Others do, too. Investors seem to have a split opinion on how the company is coping with rapid changes in the industry. “It’s actually doing a better job than most,” says Edward Atorino, a media analyst with The Benchmark Company. “It’s going after luxury goods with T magazine; its Internet revenues are growing; its circulation remains fairly strong.” Some analysts and large investors don’t see things in such a rosy light, and though they prefer to do their sniping off the record to avoid publicly antagonizing Sulzberger, it’s safe to say they have serious qualms about his management competence. Rank-and-file shareholders , meanwhile, were not shy at the Times Company annual meeting, where they pressed Sulzberger on alleged blunders. For example, one shareholder raised the issue of the deal the company made on its former Times Square headquarters. In 2004, the Times sold its longtime home at 229 West 43rd Street to Tishman Speyer, a real-estate firm, for $175 million. Tishman then flipped the fifteen-story building less than three years later, selling it for $525 million before the Times had even finished moving out. That $300-million-plus gain for Tishman exceeded what the Times cleared by selling nine television stations the same year. When queried about the property sale at the annual the meeting, Michael Golden, the company’s vice chairman and Arthur Sulzberger’s cousin, admitted that the company had “missed” on the building sale, but contended that no one could have predicted the heat of the New York real-estate market, an assertion that might come as a surprise to anyone who had shopped for real estate in Manhattan in the last decade or so.
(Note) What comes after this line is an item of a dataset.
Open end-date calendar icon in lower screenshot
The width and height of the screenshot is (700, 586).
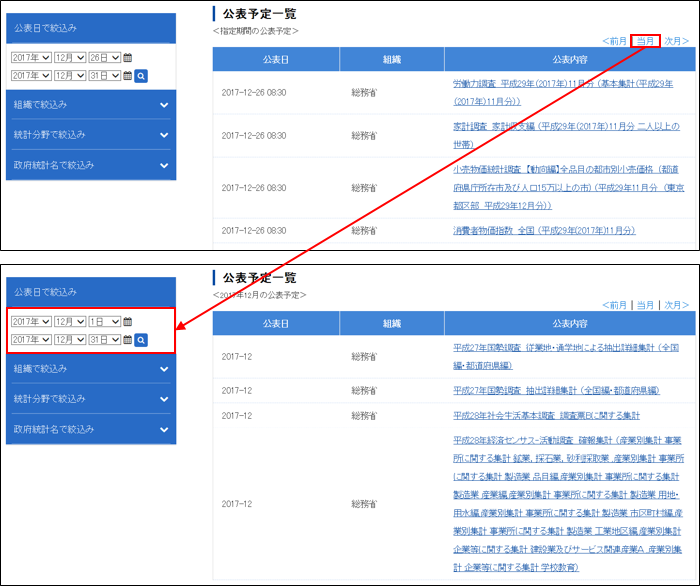(127, 340)
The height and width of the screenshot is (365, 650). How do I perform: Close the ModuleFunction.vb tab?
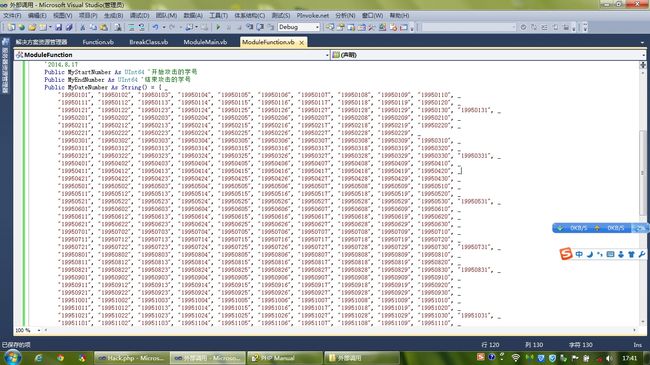point(301,43)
When another shareholder rose to complain about the lack of accountability of management to shareholders for such decisions and whether family control of The New York Times Company was good for shareholders, Sulzberger readily conceded: “That’s a core question.”
Indeed, it is a core question—and has been for most of the 112 years following Adolph Ochs’s acquisition of the Times in 1896 as a long-shot bidder from Chattanooga. Since Ochs’s death in 1935, the paper has been controlled by a handful of family members whose principal objective has never been to maximize financial returns. Perhaps as a result, and contrary to common perception, the paper has a long history of financial struggles that it has pulled through.
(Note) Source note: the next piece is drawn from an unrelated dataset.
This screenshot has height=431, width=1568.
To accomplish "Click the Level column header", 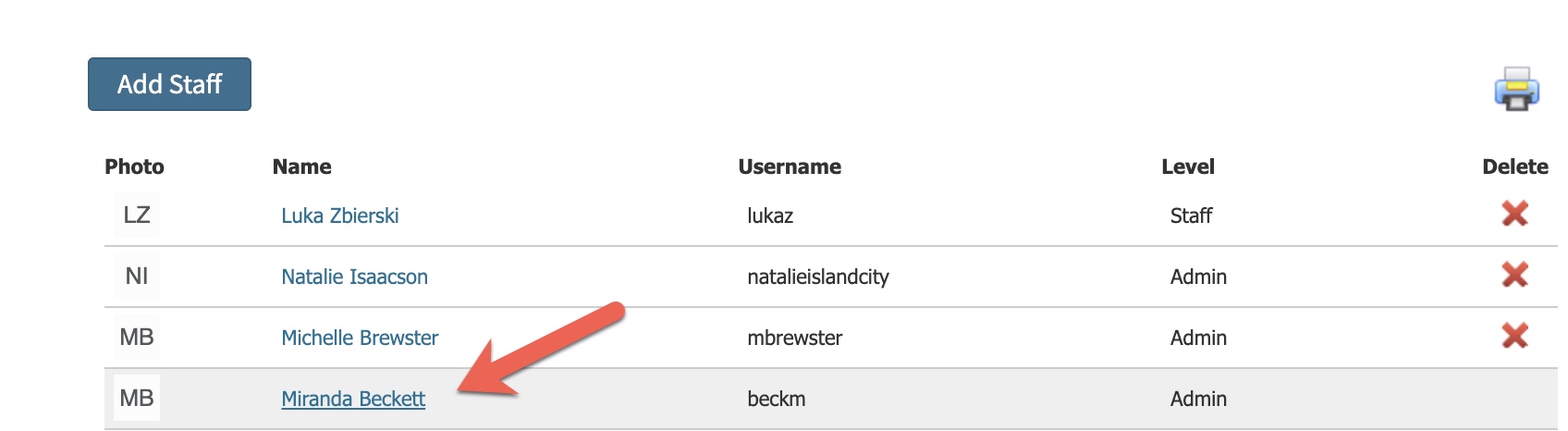I will click(x=1188, y=166).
As detailed in The Trust, an authoritative history of the company written by Susan Tifft and Alex Jones, one of the reasons Adolph Ochs was able to acquire the Times in the first place was that it was headed for bankruptcy. And though Ochs greatly expanded circulation and advertising, it was still a touch-and-go proposition for much of his tenure. The paper was loaded with debt, and for years stock certificates representing a controlling interest in the paper sat in the safe of a creditor, pledged as security for loans (a fact Ochs concealed even from family members). During the Great Depression the paper’s net income fell more than 75 percent, from $5.6 million in 1929 to $894,000 in 1936. Even in prosperous times, the paper’s profit margins hovered below 5 percent. Money was seen as so potentially corrupting to the paper’s mission that for a time the family trust invested exclusively in Treasury bills to avoid any extraneous business entanglements.